**Task a**
Quote the listing word for word, beginning at the line that contains "What do you see at coordinates (386, 58)" and ending with the listing's final line.

**Extract provided**
::::::

The idea of creating a constantly changing subsurface model, capable of accepting new information from multiple sources and updating locally, is not simple. It has required significant modifications to tools considered current and state-of-the-art. Many of these changes are still in development, including new solutions for gridding and meshing, to enable placement of complex wellbores, hydraulically induced fractures, existing natural fractures and faults, to help enable local updates and refinement, based on new information.

As a project progresses, this becomes a single environment that captures and retains all of the information about the reservoir and is made accessible to the entire asset team. This enables more effective collaboration, and the use of the most current asset information for well and completion designs. It also enables observation of all existing wellbores and stimulation treatments, current wells drilled or completed, and future wells and completions planned. 

Well placement and planning. By using the subsurface model, higher-quality reservoir sections can be identified both regionally and stratagraphically, making it possible to identify higher-quality reservoir targets and improve well placement. 

The subsurface model can be used as a map during horizontal well planning. By mapping surfaces, and even specific facies, it is possible to plan a well trajectory more accurately, to maximize the wellbore contact with the best-quality reservoir. Understanding specific facies properties and gamma response can also enable a geosteering plan to help drillers identify where they are, and keep the well within the desired reservoir target.

::::::

**Task b**
Answer these questions from the extract on subsurface modeling:
(i) Which new solutions does the extract name as still in development?
(ii) To whom is the single environment made accessible?
(iii) What can a geosteering plan help drillers do?

[Item-finding listing]
::::::

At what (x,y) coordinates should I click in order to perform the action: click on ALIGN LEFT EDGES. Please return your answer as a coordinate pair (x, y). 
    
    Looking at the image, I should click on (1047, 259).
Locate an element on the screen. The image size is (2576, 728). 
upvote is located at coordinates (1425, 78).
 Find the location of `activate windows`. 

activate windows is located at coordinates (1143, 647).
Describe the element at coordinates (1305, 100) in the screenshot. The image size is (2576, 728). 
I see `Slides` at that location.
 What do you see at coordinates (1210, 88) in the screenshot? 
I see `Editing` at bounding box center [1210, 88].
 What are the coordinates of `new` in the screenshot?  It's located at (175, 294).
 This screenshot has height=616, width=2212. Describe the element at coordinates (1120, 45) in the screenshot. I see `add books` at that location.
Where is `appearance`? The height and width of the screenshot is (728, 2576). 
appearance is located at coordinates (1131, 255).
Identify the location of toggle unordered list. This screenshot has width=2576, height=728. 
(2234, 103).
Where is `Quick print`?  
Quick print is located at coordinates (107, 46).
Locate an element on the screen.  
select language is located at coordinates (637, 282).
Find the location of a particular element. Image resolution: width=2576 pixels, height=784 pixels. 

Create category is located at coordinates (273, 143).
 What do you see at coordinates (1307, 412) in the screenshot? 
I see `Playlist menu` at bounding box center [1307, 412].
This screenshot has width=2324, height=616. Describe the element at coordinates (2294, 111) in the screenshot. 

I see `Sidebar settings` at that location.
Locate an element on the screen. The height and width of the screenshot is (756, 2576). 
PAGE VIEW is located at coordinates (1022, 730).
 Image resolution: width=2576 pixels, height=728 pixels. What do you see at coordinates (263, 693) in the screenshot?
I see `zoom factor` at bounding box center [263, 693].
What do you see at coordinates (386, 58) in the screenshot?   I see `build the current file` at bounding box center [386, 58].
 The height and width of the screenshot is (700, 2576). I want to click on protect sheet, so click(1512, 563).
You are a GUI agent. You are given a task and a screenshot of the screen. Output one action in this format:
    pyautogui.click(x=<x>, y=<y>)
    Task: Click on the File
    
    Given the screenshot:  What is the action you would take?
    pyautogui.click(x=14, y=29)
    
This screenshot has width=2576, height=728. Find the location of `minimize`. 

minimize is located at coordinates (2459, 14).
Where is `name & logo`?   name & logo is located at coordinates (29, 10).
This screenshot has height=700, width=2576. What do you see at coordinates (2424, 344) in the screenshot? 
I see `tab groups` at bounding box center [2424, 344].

::::::

**Exercise solution a**
What do you see at coordinates (386, 58) in the screenshot?   I see `build the current file` at bounding box center [386, 58].
 The height and width of the screenshot is (700, 2576). I want to click on protect sheet, so click(1512, 563).
You are a GUI agent. You are given a task and a screenshot of the screen. Output one action in this format:
    pyautogui.click(x=<x>, y=<y>)
    Task: Click on the File
    
    Given the screenshot:  What is the action you would take?
    pyautogui.click(x=14, y=29)
    
This screenshot has width=2576, height=728. Find the location of `minimize`. 

minimize is located at coordinates (2459, 14).
Where is `name & logo`?   name & logo is located at coordinates (29, 10).
This screenshot has height=700, width=2576. What do you see at coordinates (2424, 344) in the screenshot? 
I see `tab groups` at bounding box center [2424, 344].

**Exercise solution b**
(i) New solutions for gridding and meshing.
(ii) The entire asset team.
(iii) Identify where they are and keep the well within the desired reservoir target.